Adobe product manager Divya Manian later responded to the Adobe tweet by saying, "We are working on it; it was a case of mistaken identity," without clarifying whose identity was mistaken (as the earlier post came from Adobe's confirmed, blue-checkmark Twitter account). Manian also retweeted a comment by threatened game developer and #GamerGate critic Brianna Wu that read, "I just got off the phone with Adobe. Stay tuned," implying that a reversal of course would follow.

On Tuesday night, Adobe sent Ars an e-mail that said, "Please read our Twitter response to this matter." The e-mail then linked to a single sentence from Adobe's official Twitter account, which read, "We are vehemently opposed to bullying of any kind and would never support any group that bullies." That Twitter feed did not clarify whether the company was accusing anybody in particular of bullying, but the original tweet about Gawker remained live on Adobe's feed.

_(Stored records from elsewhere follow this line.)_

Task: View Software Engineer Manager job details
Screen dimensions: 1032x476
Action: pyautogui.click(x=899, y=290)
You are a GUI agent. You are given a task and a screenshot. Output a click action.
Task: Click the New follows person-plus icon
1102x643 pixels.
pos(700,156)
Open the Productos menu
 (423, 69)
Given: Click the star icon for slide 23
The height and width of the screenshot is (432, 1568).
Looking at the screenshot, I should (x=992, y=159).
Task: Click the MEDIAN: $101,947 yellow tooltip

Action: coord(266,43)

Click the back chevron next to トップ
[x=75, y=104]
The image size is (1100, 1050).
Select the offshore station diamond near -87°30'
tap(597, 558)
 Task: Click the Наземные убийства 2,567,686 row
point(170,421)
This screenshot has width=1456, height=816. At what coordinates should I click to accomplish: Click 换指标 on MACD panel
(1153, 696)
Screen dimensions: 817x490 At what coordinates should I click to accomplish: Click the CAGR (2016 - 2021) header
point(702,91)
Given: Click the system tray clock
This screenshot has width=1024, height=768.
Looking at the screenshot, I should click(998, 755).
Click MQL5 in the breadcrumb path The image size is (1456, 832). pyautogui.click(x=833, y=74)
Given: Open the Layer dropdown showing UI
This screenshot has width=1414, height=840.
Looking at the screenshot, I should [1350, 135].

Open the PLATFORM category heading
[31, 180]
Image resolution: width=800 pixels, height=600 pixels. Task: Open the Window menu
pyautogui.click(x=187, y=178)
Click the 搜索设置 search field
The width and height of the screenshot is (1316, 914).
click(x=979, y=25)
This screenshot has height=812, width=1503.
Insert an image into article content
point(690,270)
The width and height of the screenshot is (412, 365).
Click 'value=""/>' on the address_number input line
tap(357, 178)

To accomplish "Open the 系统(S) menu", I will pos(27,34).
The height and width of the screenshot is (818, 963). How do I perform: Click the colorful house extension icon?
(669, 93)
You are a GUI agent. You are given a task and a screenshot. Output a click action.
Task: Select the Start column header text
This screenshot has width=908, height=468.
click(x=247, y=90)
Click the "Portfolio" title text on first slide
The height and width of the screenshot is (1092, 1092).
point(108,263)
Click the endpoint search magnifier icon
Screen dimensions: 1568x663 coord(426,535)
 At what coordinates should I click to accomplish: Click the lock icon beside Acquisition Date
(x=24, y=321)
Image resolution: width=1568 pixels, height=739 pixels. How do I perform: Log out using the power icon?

Our questions about whether the company believed Gawker promotes bullying, or what Divya Manian meant about "mistaken identity," were left unanswered.

The outcome mirrors a similar stumble by chipmaker Intel, which announced that it was withdrawing advertising support for a Gamergate-critical website–and was subsequently obliged to issue a press release, at 5:30 p.m., on a Friday evening, to remind women that it knows they have the same rights as men.

Speculation here: if a pattern is emerging, it may be because in most large companies, the people who do the marketing and advertising are not the people who do public relations. PR often has to clean up marketing screwups, but it doesn't get to tell marketing where to spend its money. It's a safe bet that whoever was manning the currently-silent @adobe feed is getting a sharp reminder today on which manager they work for.